__PROMPT__: Copy out each of the items below word for word, and leave the pictures out of your copy.

__DATASET__:
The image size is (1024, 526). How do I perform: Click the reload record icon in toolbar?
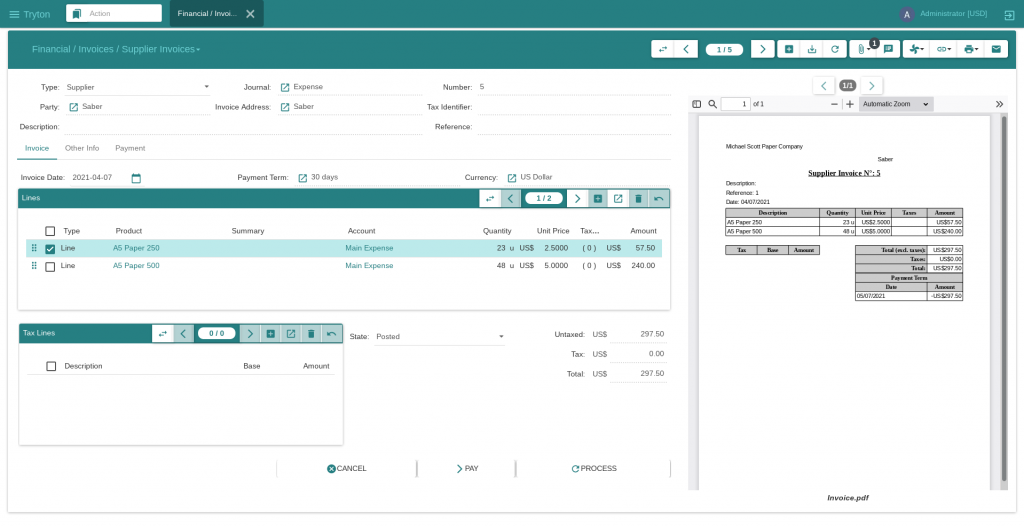(835, 49)
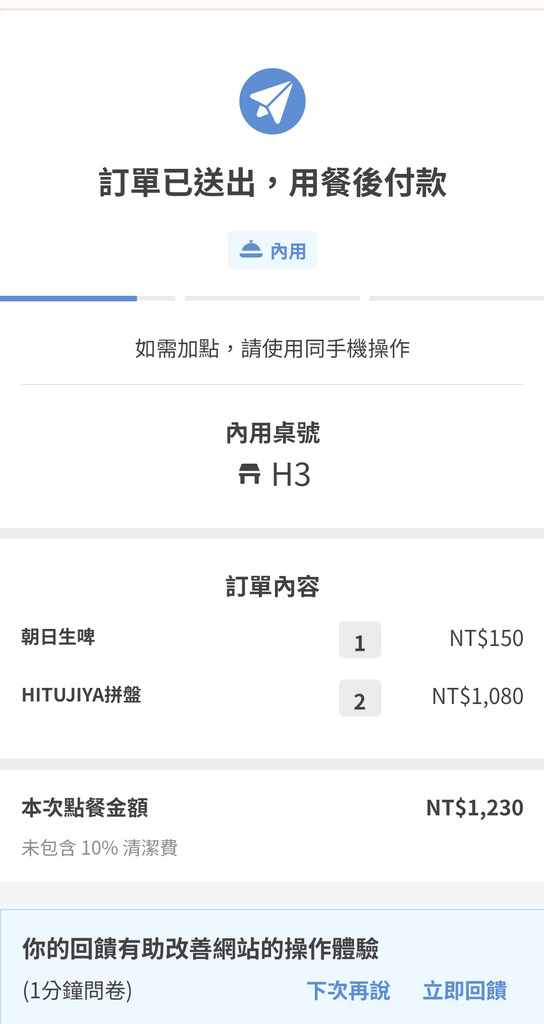Click the NT$150 price
This screenshot has height=1024, width=544.
click(487, 638)
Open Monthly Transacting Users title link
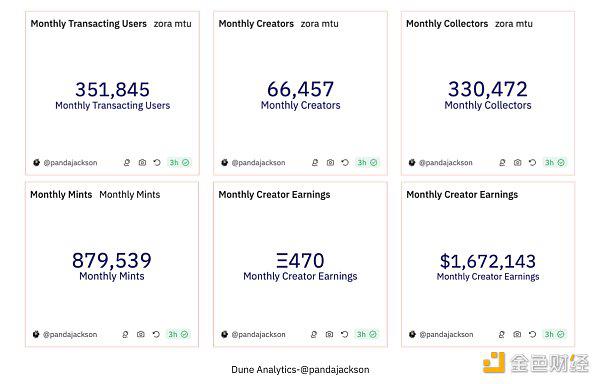Image resolution: width=600 pixels, height=384 pixels. (x=88, y=24)
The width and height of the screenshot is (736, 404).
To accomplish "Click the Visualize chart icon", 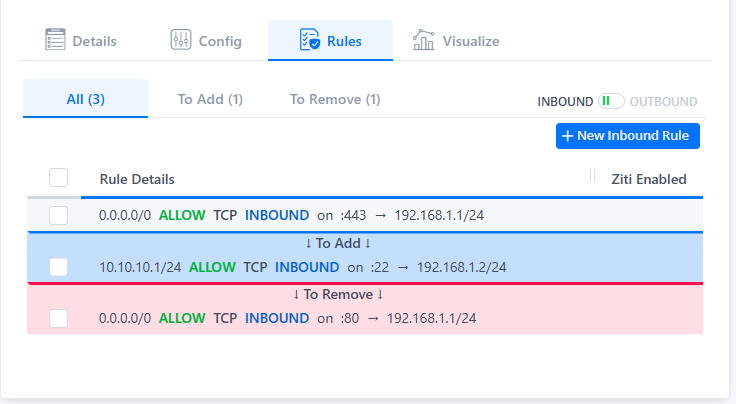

__RESPONSE TO THE EXERCISE__:
The image size is (1024, 526). How do I perform: Click the reload record icon in toolbar?
(835, 49)
Click the NT$150 price
This screenshot has height=1024, width=544.
click(487, 638)
Open Monthly Transacting Users title link
Image resolution: width=600 pixels, height=384 pixels. (x=88, y=24)
The width and height of the screenshot is (736, 404).
To accomplish "Click the Visualize chart icon", 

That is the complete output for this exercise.